Lecture notes on rough paths and applications to machine learning
Thomas Cass, Cristopher Salvi
TL;DR
The notes develop the signature transform as a robust, path-space representation built from iterated integrals and encoded via controlled differential equations. They establish a comprehensive algebraic and analytic framework, including Chen's relation and the shuffle identity, and define unparameterised path spaces with a topology suitable for learning. The composition with kernel methods yields universal, characteristic signature kernels and RKHSs, enabling regression, distribution regression, and hypothesis testing on path-valued data, with practical computation via PDE-based schemes and truncations. Finally, the notes bridge to rough path theory and deep learning, outlining neural rough differential equations and their training, thereby linking classical stochastic analysis with contemporary data-driven sequence modeling. The material provides both theoretical foundations and practical tools for applying signatures in time-series analysis, kernel learning, and neural differential equations.
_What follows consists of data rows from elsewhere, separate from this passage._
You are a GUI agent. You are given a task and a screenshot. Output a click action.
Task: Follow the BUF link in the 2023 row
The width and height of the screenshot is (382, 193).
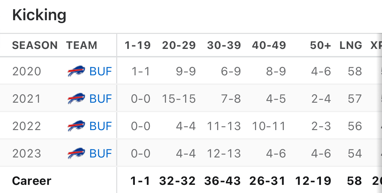click(101, 154)
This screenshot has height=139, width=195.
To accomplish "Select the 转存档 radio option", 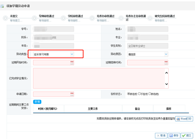I will [150, 94].
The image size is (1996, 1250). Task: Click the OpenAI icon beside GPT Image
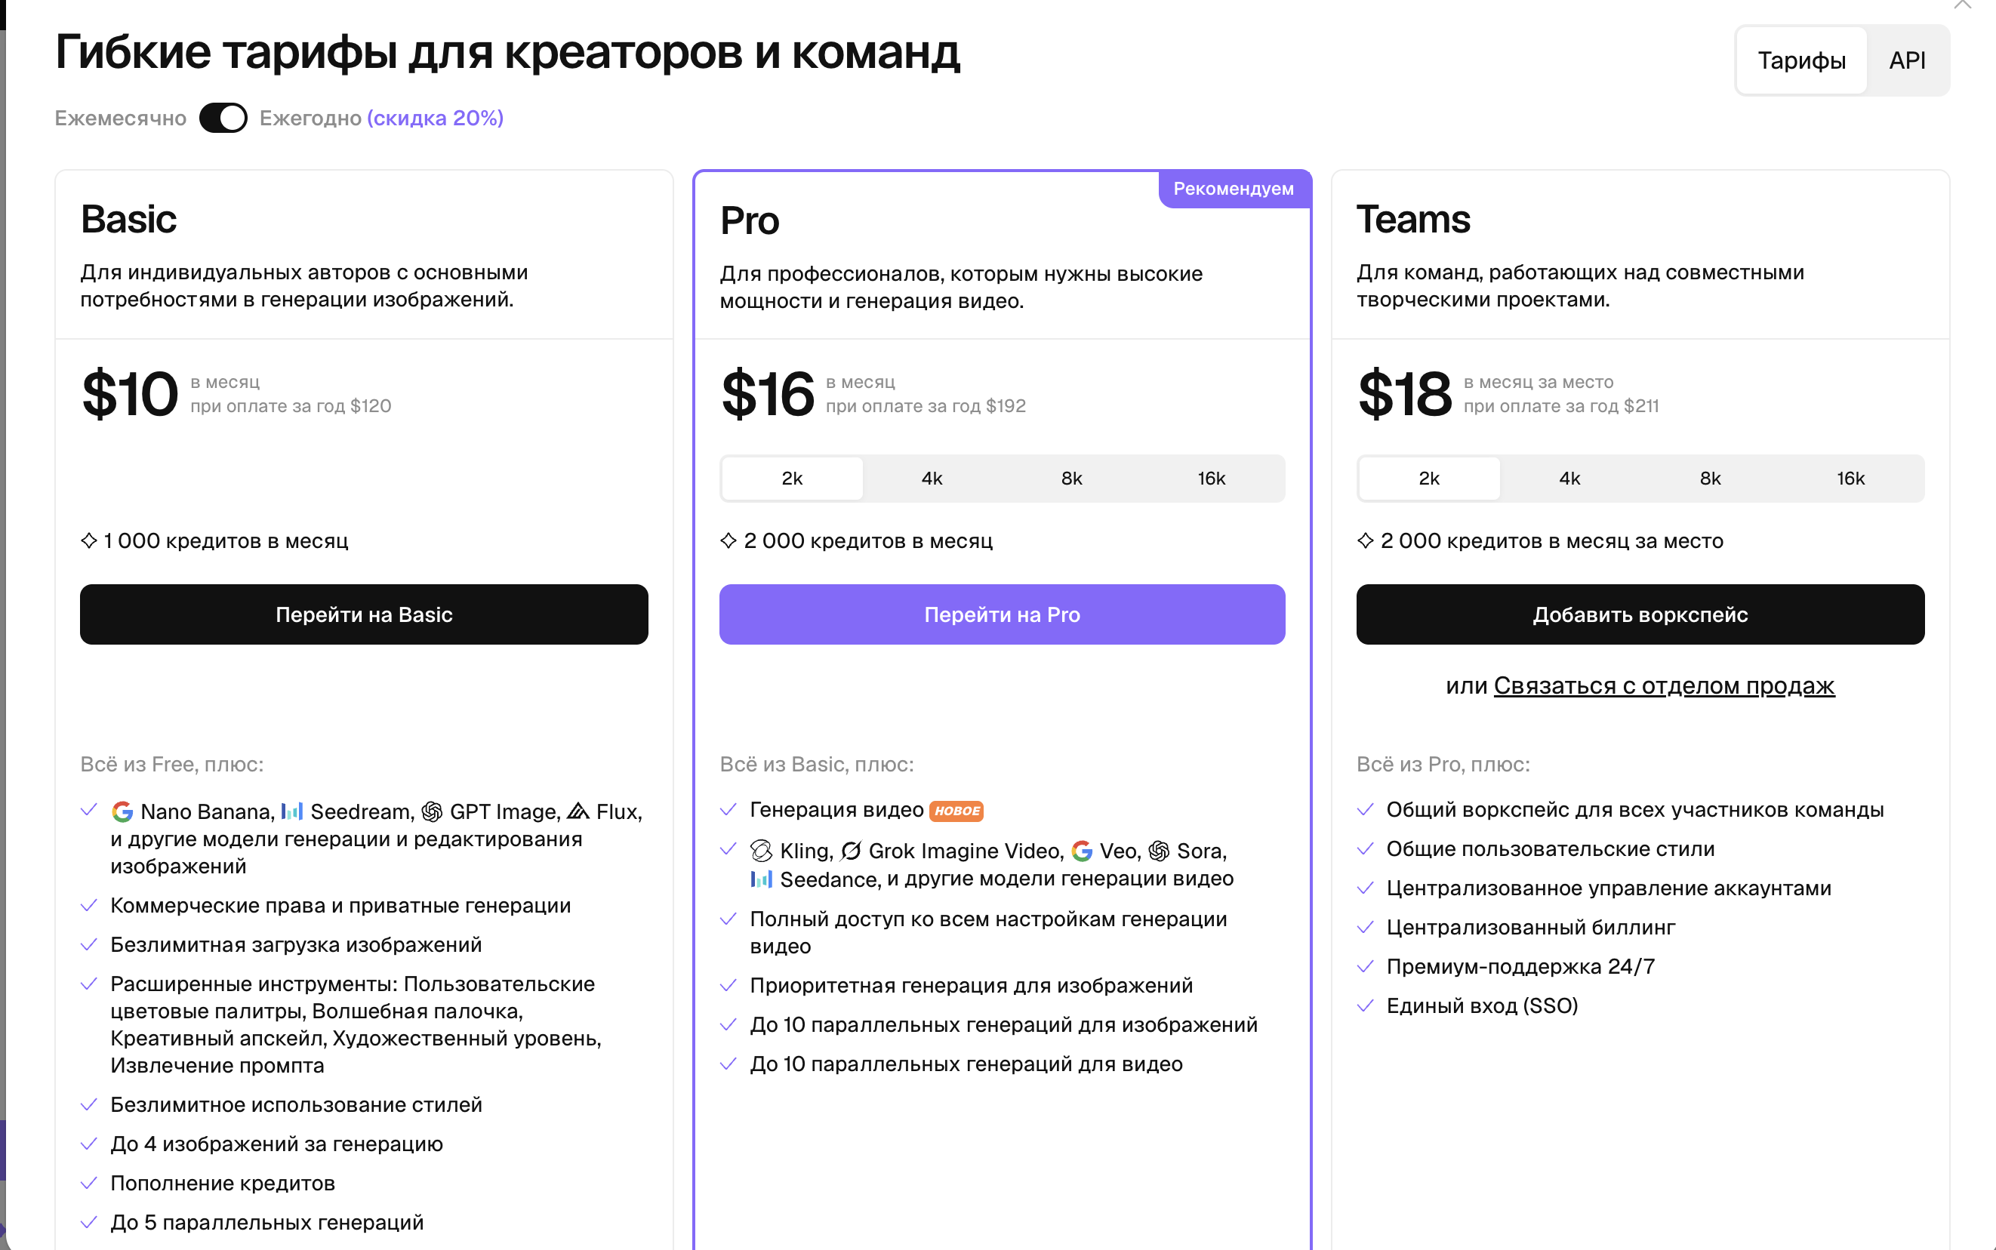click(x=432, y=812)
Practically, this framework supports efficient, invariant representations of streamed data and principled, scalable learning pipelines for sequential tasks.
Abstract
These notes expound the recent use of the signature transform and rough path theory in data science and machine learning. We develop the core theory of the signature from first principles and then survey some recent popular applications of this approach, including signature-based kernel methods and neural rough differential equations. The notes are based on a course given by the two authors at Imperial College London.